Geopolítica, cybersecurity, automatização de processos, robotização e computação cognitiva serão as áreas-chave para os gestores de risco nos próximos anos.

Colaboração Deloitte

Amaioria das instituições financeiras não está confiante com a eficácia da gestão dos seus riscos geopolíticos e da sua segurança contra os ataques cibernéticos (cybersecurity), duas das maiores ameaças que enfrentam actualmente, revela a 10.ª edição do estudo “Global Risk Management Survey”, da Deloitte.
Em face do contexto actual, os bancos têm como grandes desafios evitar as falhas de cybersecurity e adoptarem novas ferramentas tecnológicas, como a automatização de processos ou a robotização, que lhes permitam melhorar a qualidade e a eficiência das suas tarefas de gestão de risco mais rotineiras e reduzirem os seus custos.

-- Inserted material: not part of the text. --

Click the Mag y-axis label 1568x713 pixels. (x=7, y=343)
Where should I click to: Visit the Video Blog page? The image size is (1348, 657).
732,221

«A gestão de risco é cada vez mais importante, sobretudo devido aos desafios que as instituições financeiras enfrentam actualmente e à grande incerteza quanto ao futuro do seu modelo de negócio e quadro regulamentar», explica Miguel Morais, partner de Risk Advisory, da Deloitte. «Os programas de gestão de risco devem ser mais eficazes, mas ao mesmo tempo mais eficientes, pelo que existe uma necessidade de ser ágil e flexível para responder ao próximo conjunto de necessidades. É nesse sentido que a gestão de risco terá de evoluir.»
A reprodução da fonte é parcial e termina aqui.